In his second soliloquy, Henry takes his problems of conscience directly to God, without the intervention of priestly authority explicating French law. Praying to the “God of battles” (4.1.289) to give his soldiers courage and confessing his inherited guilt from his father's usurpation, he illustrates the basic paradox of the emotional workings of the early modern Protestant conscience, the simultaneous presence of buoyant certainty and abject fear. Protestants stress the confidence of the regenerate conscience, but they also insist on its total humility. Luther, for example, argues that faith produces confidence that “the works which you do are acceptable and pleasing to God, whatever they may turn out to be,” but also insists, “you can have the confidence … when you realize that through these works you are nothing in His sight.”16 Within this frame of reference, Henry is bold and decisive at Agincourt because he knows that “all that I can do is nothing worth, / Since that my penitence comes after all / Imploring pardon” (4.1.303-5).
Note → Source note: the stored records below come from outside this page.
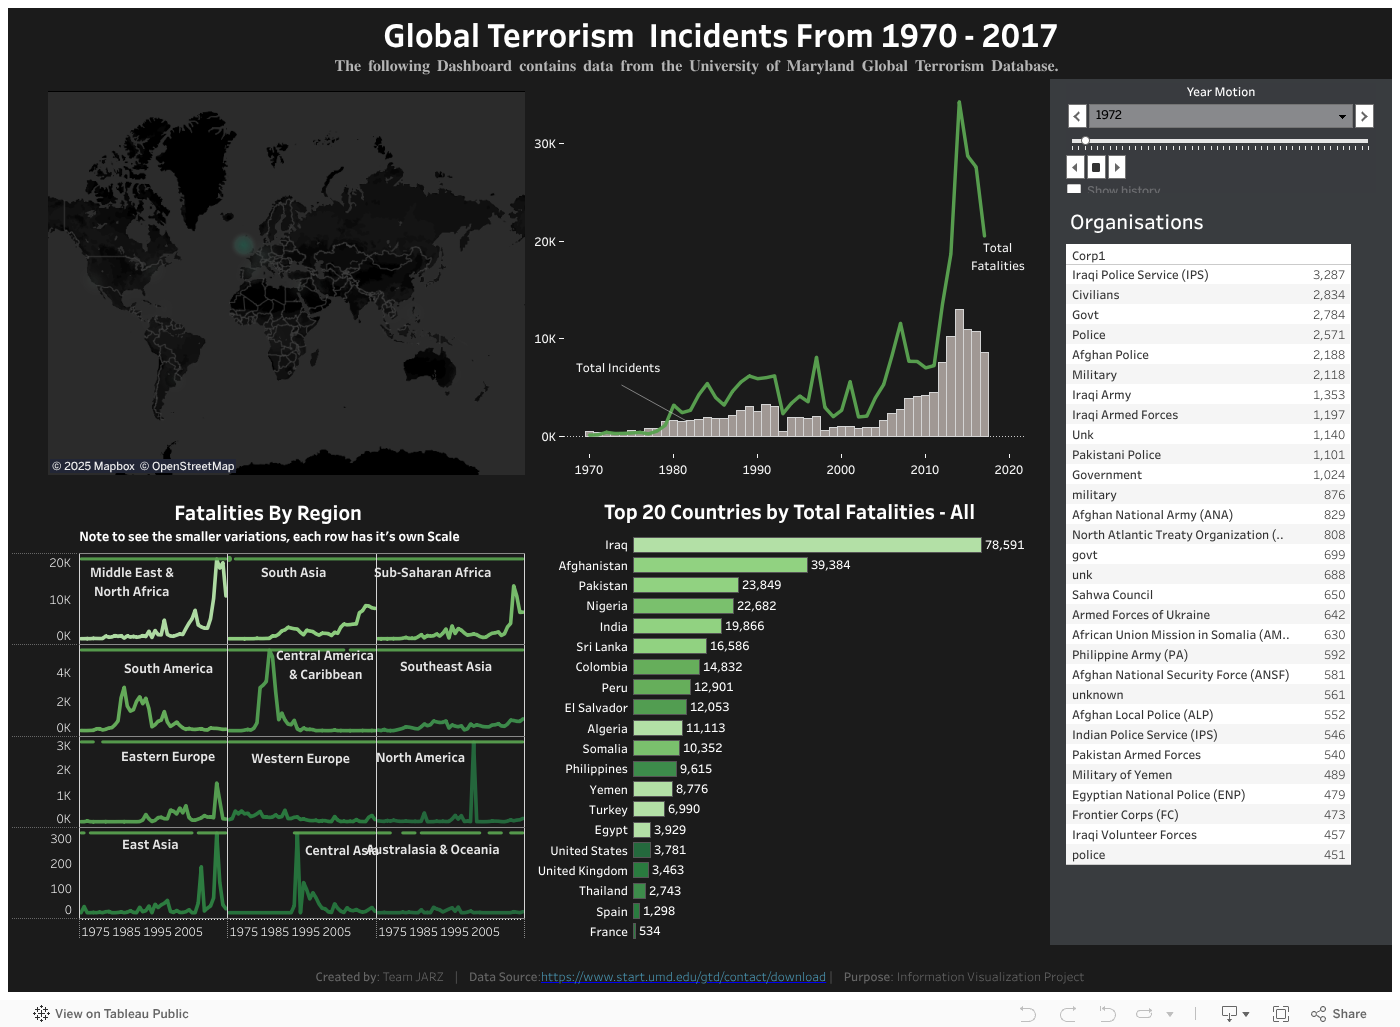The height and width of the screenshot is (1027, 1400).
Task: Open the device preview/comments icon menu
Action: tap(1235, 1014)
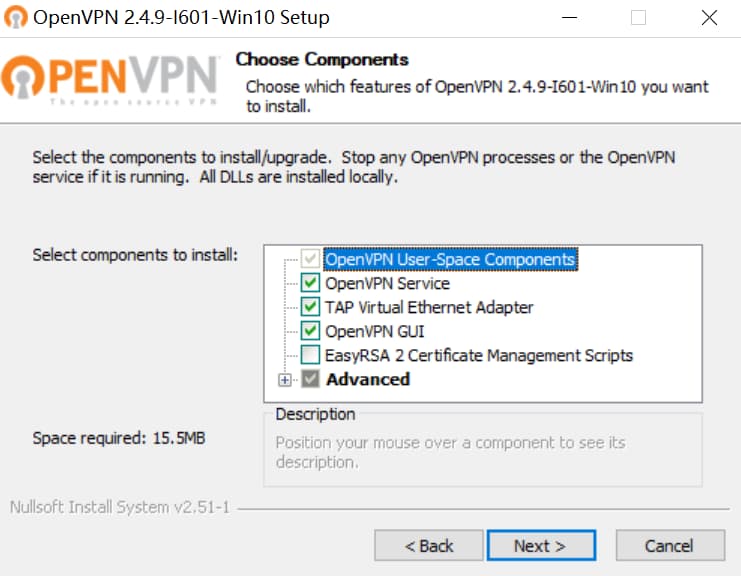Highlight the TAP Virtual Ethernet Adapter label

pos(429,308)
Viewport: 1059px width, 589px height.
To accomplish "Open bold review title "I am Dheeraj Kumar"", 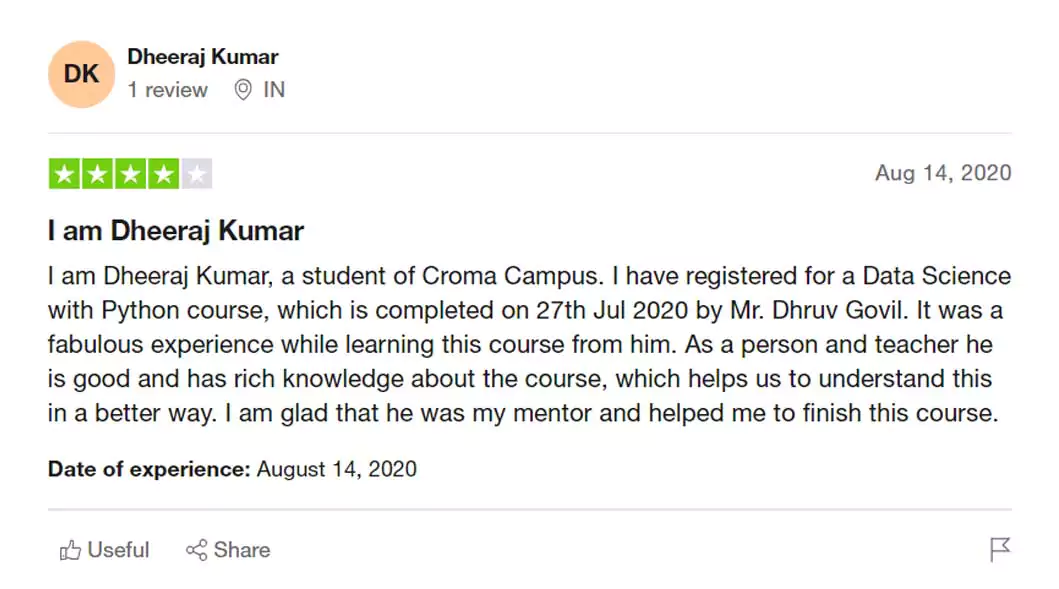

This internalization of conscience is expressed in a developing sense of nationhood. Henry's ambitions in France, which in the opening scenes are discussed in terms of family lineage and inherited right, by the battle at Agincourt have become a matter of national honor, transcending linguistic and class differences and uniting “a band of brothers” (4.3.60) in a common cause. Moreover, in assuming the moral authority of the church, Henry assumes responsibility to act as moral as well as military leader. According to James, God has made a king “a little GOD to sit on his Throne, and rule ouer other men” (12). Just as a king can learn “all the things necessarie for the discharge of [his] duetie, both as a Christian, and as a King” by looking to God, “seeing in him, as in a mirrour, the course of all earthly things, whereof hee is the spring and only moouer” (13), so a king should act as “a mirrour to [his] people … that therein they may see, by [his] image, what life they should leade” (34). A “King is not mere laicus [a mere layman]”(52); as conscience is “the light of knowledge that God hath planted in man” (17) so a king should be “a lampe and mirrour … giuing light to [his] seruants to walke in the path of venue” (42). As James recommends, Henry serves as a model to others: he inspires his army with his own courage, keeps his word to refuse to set a ransom for himself, applies the law impartially, and insists on attributing the English victory to God.17 When scrupulous Fluellen, whose tag phrase is “in my conscience,” wistfully asks whether boasting a bit about the body count is allowable, Henry agrees with a condition: “with this acknowledgment, / That God fought for us” (4.8.119-20). In Fluellen's response, “Yes, my conscience, he did us great good” (4.8.121), “my conscience” ambiguously both registers that in his own conscience he has accepted that human actions themselves are “nothing worth” and addresses Henry as his conscience.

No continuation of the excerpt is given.